Rodamaal / Manoo and Francois A, Fortune EP (Buzzin’ Fly)
Pour one out for Buzzin’ Fly. In March, Ben Watt announced that he would be pulling the plug on the boutique deep-house label, after 10 years and 70-odd releases. The imprint will soldier on as an archive label (although, sadly, much of its vinyl backstock was destroyed in the Sony warehouse fire during 2011’s London riots), and Watt will turn his attentions to a new solo project and the publication of his second book, Romany and Tom, a portrait of his father, a Glaswegian jazz musician, and his mother, a Shakespearian actress and entertainment journalist. As a send-off, Watt rescues two tracks from the vaults, but you wouldn’t necessarily guess that these were old tracks, much to their credit. Rodamaal’s “Fortune,” from 2007, is linear and tightly wound, with a gently screaming lead and lovingly worn snares; it’s a peak-time track in fine Carl Craig fashion. Manoo and Francois A.’s 2005 track “Other Places,” on the other hand, goes back to the lush, melancholic sound of classic Buzzin’ Fly releases like Justin Martin’s “Sad Piano.” The shuffling groove, disco flourishes, and watery strings tip their hat to Pepe Bradock, Chez Damier, and Black Science Orchestra. It’s sentimental without being sappy, a lovely way to go out.

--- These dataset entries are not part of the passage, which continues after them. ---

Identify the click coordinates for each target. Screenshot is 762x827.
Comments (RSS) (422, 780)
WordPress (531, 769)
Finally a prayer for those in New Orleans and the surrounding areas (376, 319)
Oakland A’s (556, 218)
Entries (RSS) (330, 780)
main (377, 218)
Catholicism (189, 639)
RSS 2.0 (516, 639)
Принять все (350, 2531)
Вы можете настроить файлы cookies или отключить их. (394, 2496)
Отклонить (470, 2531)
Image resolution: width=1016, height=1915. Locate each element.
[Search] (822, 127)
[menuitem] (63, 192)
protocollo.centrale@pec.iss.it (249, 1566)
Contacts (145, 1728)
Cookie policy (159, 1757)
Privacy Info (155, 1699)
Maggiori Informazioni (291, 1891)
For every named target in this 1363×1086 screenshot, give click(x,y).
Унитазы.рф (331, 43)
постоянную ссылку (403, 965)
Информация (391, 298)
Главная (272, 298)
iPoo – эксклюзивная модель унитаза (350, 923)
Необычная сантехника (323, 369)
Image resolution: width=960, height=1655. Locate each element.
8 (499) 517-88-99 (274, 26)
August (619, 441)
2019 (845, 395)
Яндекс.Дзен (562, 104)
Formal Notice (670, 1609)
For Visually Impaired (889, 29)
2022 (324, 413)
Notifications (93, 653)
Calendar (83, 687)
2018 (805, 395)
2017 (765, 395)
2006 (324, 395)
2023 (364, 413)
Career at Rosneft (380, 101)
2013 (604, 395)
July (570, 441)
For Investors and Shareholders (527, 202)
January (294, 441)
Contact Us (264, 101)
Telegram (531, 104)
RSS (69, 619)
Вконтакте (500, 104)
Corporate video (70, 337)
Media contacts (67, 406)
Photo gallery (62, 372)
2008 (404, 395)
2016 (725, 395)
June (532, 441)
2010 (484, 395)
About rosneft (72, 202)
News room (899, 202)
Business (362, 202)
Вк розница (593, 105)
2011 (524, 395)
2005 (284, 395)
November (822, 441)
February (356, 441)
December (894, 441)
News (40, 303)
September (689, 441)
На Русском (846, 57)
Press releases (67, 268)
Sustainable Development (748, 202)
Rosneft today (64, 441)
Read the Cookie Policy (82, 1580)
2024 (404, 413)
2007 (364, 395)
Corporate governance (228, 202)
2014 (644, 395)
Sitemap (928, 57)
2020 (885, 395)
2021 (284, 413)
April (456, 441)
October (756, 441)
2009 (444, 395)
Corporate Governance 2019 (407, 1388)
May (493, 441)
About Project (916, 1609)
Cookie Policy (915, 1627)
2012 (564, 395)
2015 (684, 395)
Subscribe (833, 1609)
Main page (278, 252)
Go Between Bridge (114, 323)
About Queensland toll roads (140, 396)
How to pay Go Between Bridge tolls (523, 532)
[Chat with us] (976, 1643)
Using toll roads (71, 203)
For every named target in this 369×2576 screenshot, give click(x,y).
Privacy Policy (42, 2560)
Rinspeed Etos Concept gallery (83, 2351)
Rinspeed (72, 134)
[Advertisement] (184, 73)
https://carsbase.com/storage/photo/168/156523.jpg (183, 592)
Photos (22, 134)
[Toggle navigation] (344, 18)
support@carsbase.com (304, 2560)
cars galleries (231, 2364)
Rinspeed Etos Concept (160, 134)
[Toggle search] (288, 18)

Helix, Club Constructions Vol. 4 (Night Slugs)
Night Slugs has the best imagery in the game. When SPIN interviewed Bok Bok earlier this year, he spoke in terms of “chrome and metal and broken glass”; now Helix rounds out the label’s ongoing tribute to post-industrial non-places with “Whoosh Ice Dispenser,” a hissing, spitting beast of a tune that applies 8-bar grime’s modular structure to a high-strung 909 workout. Rolling, blast-beat kick drums, relentless claps — Helix knows how to make a rhythm move. “Track Titled 1,” “Damnson,” and two “Linn Jam” versions are drum tools, essentially, but he crams them full of character; the brushed-metal textures and weird, tarnished gleam distinguish them just fine, and Helix’s signature is evident in his punishing rhythms, which hang in the balance between electro and thrash. They make melodies and bass lines seem almost middlebrow, by comparison.

Rolando, D & N’s EP (Ostgut Ton)
When it comes to techno, Detroit and Berlin are sister cities of a sort, so it feels appropriate that Rolando (of “Knights of the Jaguar” fame, and a former member of Underground Resistance) should find a new home on Ostgut Ton, the in-house label of Berghain and Panorama Bar. The thunderous “Filthy” sounds a little like the IDM-on-steroids “Junie,” from his last Ostgut EP; shuffling Latin rhythms and rich, queasy chords give the title track a rolling, roiling feel, like choppy ocean under a gunmetal sky. But the real gem here is “We Will,” which rolls out ribbons of voice over the heaviest kick drum you’ll hear this year, gradually filling in the negative space with the faintest hint of organ. Listen loud enough, and the voices begin to dart around that black hole of a kick drum like swallows performing delicate aerial maneuvers. It’s a psychoacoustic masterpiece.